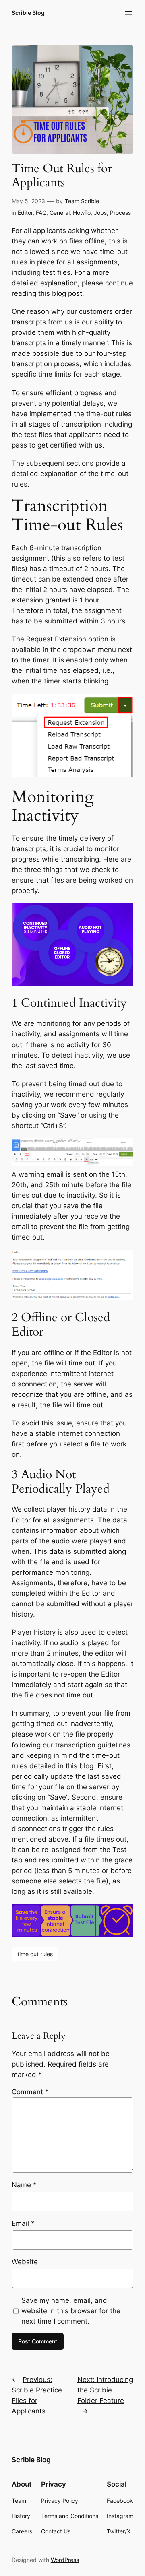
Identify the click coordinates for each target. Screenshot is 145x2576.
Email (23, 2223)
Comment (30, 2092)
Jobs (100, 212)
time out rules (35, 1954)
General (60, 212)
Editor (25, 212)
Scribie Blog (28, 12)
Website (25, 2262)
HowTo (82, 212)
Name (24, 2185)
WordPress (65, 2559)
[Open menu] (128, 13)
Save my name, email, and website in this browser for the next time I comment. (70, 2310)
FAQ (41, 212)
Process (120, 212)
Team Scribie (82, 201)
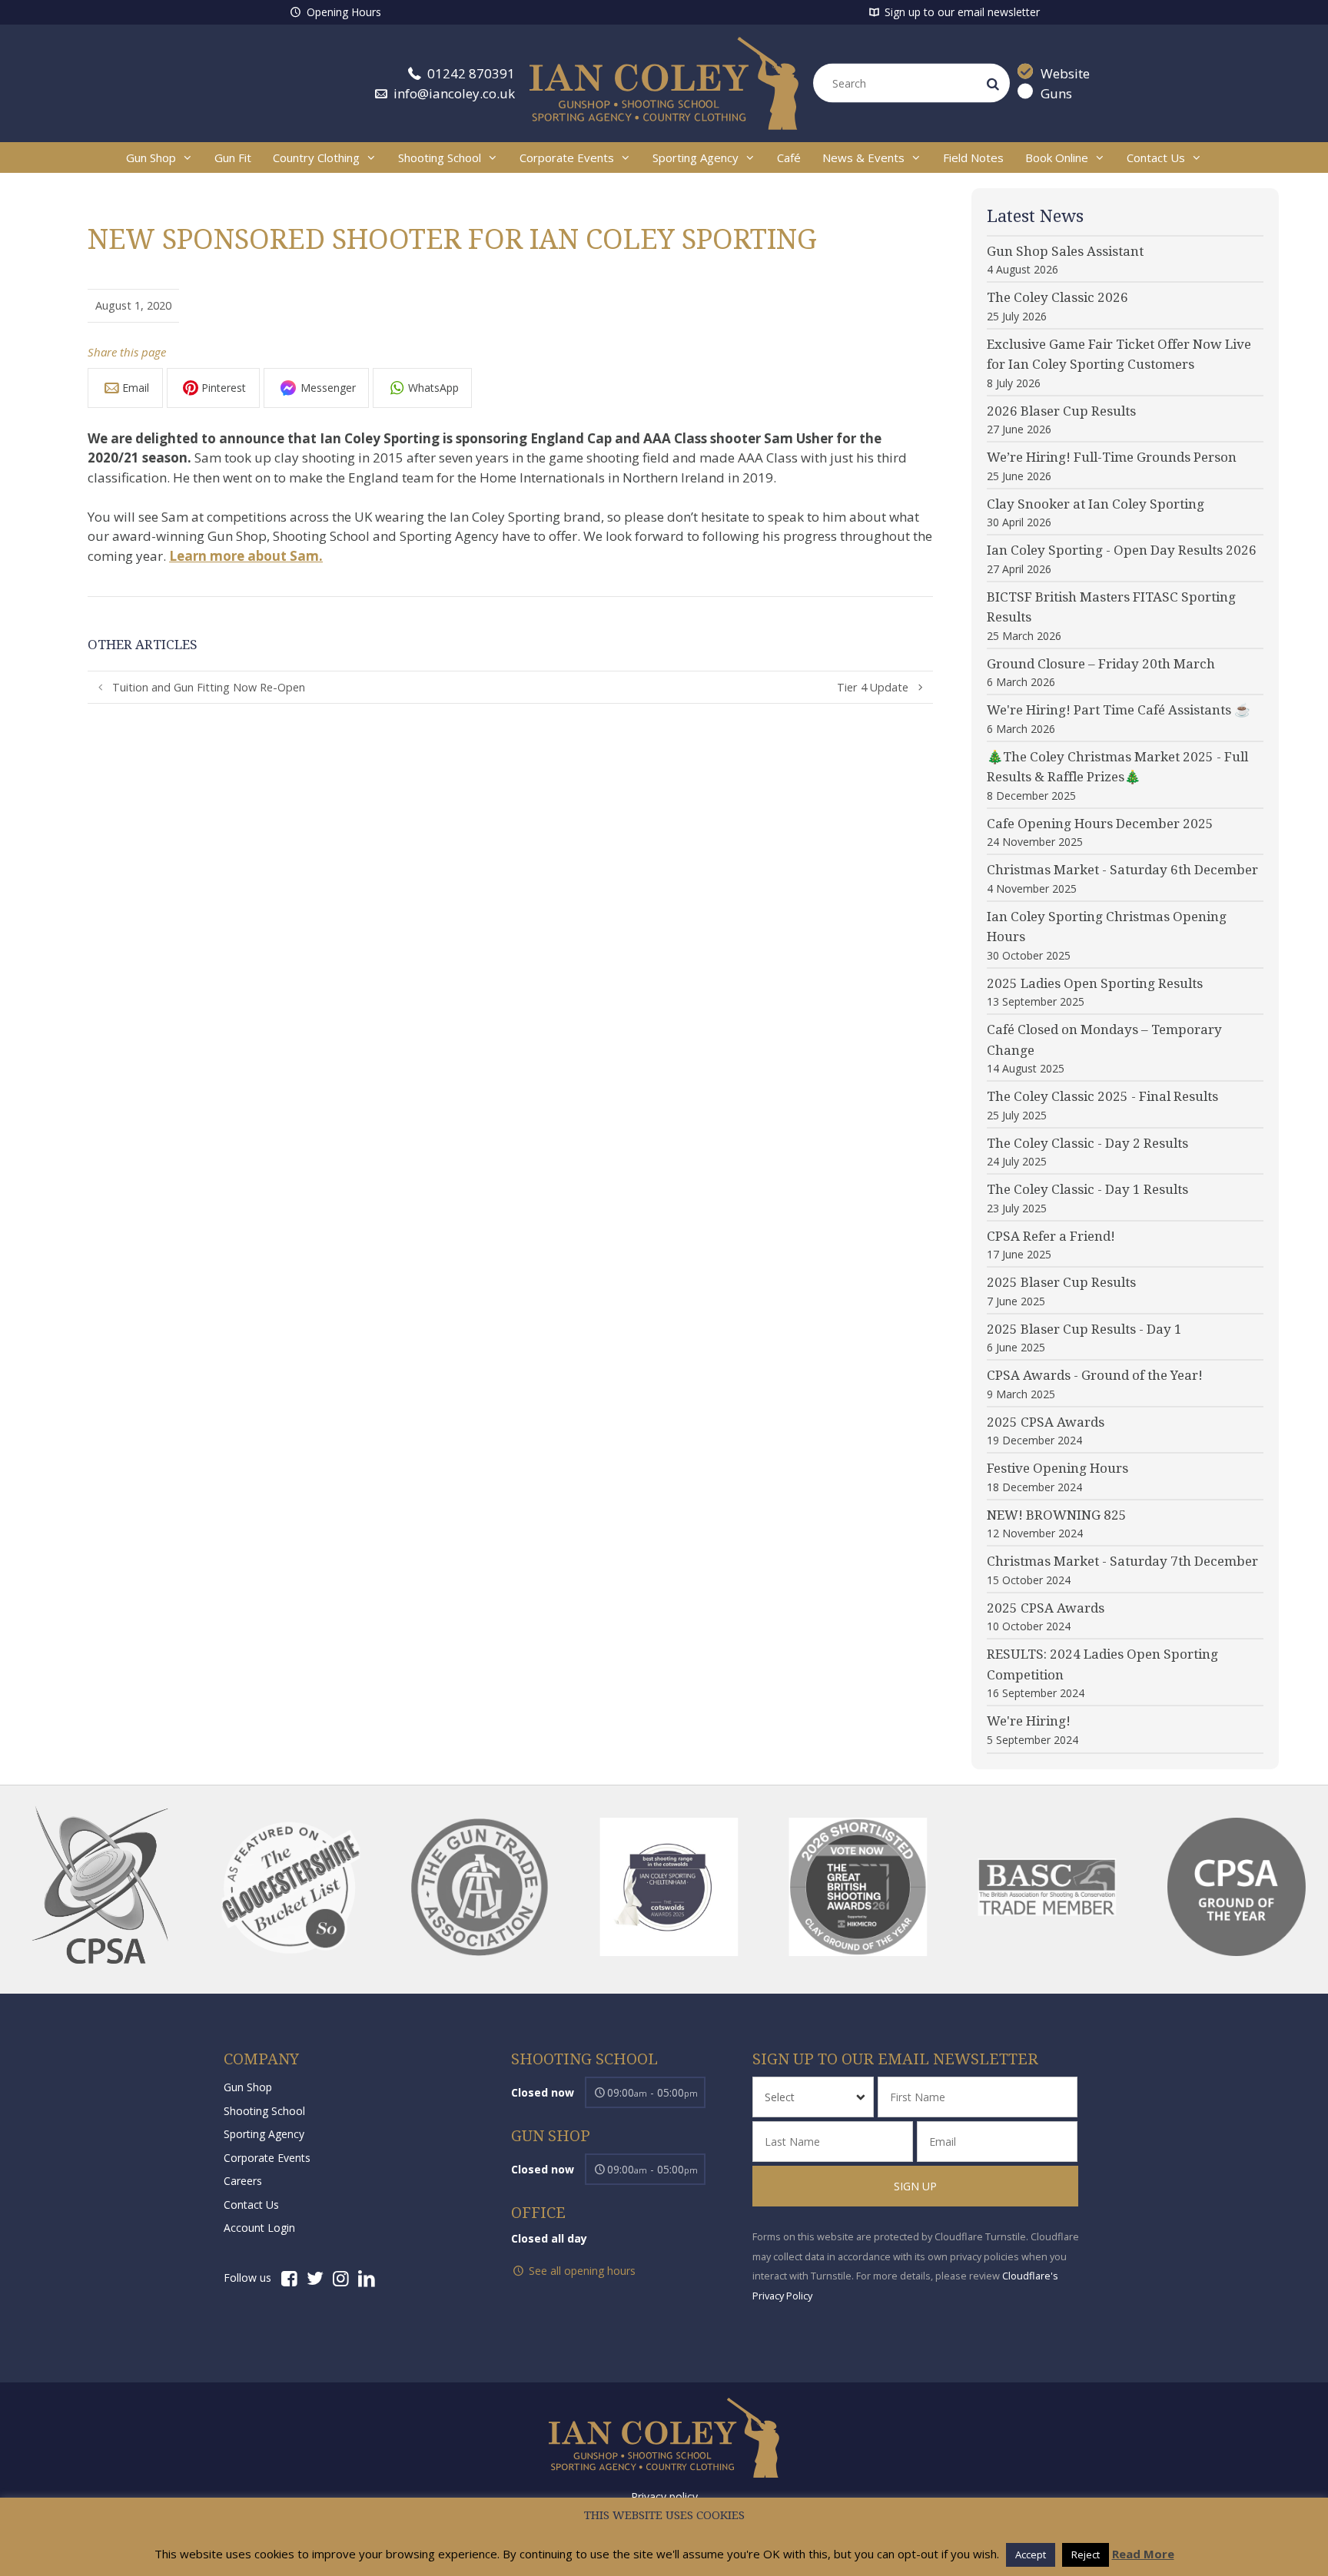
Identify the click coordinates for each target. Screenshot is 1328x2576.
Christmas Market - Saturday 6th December (1122, 869)
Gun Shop (151, 157)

----

Your copy should hold every record word for word and none of the pictures.

* [Worked solution]:
Identify the click coordinates for each target. Screenshot is 145x2576.
Email (23, 2223)
Comment (30, 2092)
Jobs (100, 212)
time out rules (35, 1954)
General (60, 212)
Editor (25, 212)
Scribie Blog (28, 12)
Website (25, 2262)
HowTo (82, 212)
Name (24, 2185)
WordPress (65, 2559)
[Open menu] (128, 13)
Save my name, email, and website in this browser for the next time I comment. (70, 2310)
FAQ (41, 212)
Process (120, 212)
Team Scribie (82, 201)
Identify the click coordinates for each target. Screenshot is 1328x2576.
Christmas Market - Saturday 6th December (1122, 869)
Gun Shop (151, 157)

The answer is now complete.